If you were awake this morning, you saw the Houston Press ask its Twitter followers what they're giving up for Lent.

What, you're not following us on Twitter? Too bad, you could have wound up in this article, although knowing you, you just would have said "religion" or "Lent" as so many others were so very fond of doing.

Right out of the gate, Jim Thompson let us know: "I gave up religion for Lent 25 years ago, and haven't had to give up anything since ;-)"

Well said, and pretty much the only tweet about giving up religion or Lent worth publishing (no offense to the rest of you; thanks for replying at all). Here's some other more original / honest replies, Houston Press comments in parentheses:

tpgraham: "Beer." (When we replied with our good luck wishes, tp said back "Thanks, I need it with all my friends inviting me to the Spring Bock Pub Crawl.")

marzjennings: "Giving up any confidence in my 401k." (Aren't we all, sir.)

maveriick: "I'm giving up drinking! Hopefully I last through the 40 days and especially nights." (Yes, optimally the nights would be more difficult. If night and day are equally hard, it may be time to break out the ol' checklist.)

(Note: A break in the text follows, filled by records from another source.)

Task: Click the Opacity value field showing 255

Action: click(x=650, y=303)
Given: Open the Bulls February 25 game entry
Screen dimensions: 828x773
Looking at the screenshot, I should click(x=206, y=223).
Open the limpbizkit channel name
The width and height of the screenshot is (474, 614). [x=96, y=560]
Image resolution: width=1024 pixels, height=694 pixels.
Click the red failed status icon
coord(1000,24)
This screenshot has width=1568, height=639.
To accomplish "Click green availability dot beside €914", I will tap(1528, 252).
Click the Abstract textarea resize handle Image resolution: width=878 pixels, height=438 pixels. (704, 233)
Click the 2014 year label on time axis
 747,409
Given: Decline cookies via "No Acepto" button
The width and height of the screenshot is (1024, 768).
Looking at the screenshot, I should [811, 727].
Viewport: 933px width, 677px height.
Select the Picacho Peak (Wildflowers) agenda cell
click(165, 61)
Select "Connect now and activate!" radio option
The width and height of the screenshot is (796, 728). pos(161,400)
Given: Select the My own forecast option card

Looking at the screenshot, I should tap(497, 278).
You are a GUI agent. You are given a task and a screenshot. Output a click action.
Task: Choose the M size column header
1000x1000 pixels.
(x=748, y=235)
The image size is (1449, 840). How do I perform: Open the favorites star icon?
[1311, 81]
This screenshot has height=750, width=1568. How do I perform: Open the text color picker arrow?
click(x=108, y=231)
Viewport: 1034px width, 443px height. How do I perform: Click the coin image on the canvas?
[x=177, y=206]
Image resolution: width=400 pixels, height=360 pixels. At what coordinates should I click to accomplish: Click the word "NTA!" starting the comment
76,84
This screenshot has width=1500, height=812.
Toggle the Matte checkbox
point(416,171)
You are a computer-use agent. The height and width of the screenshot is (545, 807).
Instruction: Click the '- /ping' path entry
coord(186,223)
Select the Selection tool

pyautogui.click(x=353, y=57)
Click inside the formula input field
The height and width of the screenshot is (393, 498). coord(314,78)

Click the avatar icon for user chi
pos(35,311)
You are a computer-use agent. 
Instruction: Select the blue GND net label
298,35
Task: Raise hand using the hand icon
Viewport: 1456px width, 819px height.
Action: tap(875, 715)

kbranch: "I'm giving up chain coffee houses for Lent. Support local grinders!" (Hell yes.)

robbwalsh: "Ask Joel Osteen." (We'd rather not, we've found his supporters can be on the touchy side .)

raemillican: "Beer, shots, cookies, cake, and candy bars! You?" (Us? Talking shit about the Chronicle. We kid, of course!)

garnergal: "I'm giving up self-hatred." (Well don't go back to hating yourself in April, for Pete's sake.)

Oonabot: "Interesting. Maybe I'll give up being an agnostic and try becoming Catholic for Lent." (Get ready for a bunch of memorization.)

loseaneye: "I'm giving up listening to Joel O$teen. I think the Lord will be most pleased." (We agree, and we also think the O$-Teenz would be a nifty Christian boy band.)

JavaPeg: "Buying wine (but not drinking my own stash)." (Sure, let's not get drastic here.)

femmeurbane: "I'm giving up soda and cursing." (But how will you deal with Houston traffic without caffeine and c-bombs?)

mattbramanti: "Aw, someone already said "religion?" Damn, I wanted to be countercultural and edgy. I'm giving up cokes." (For those reading from north of the Mason-Dixon line, he means soda in general.)

VivaVictoria: "Giving up booze and potato chips." (Hard to have just one of either, isn't it?)

Out of all the things on this list, Hair Balls thinks cursing and cookies would be the hardest for us. We do love the shit out of some snickerdoodles.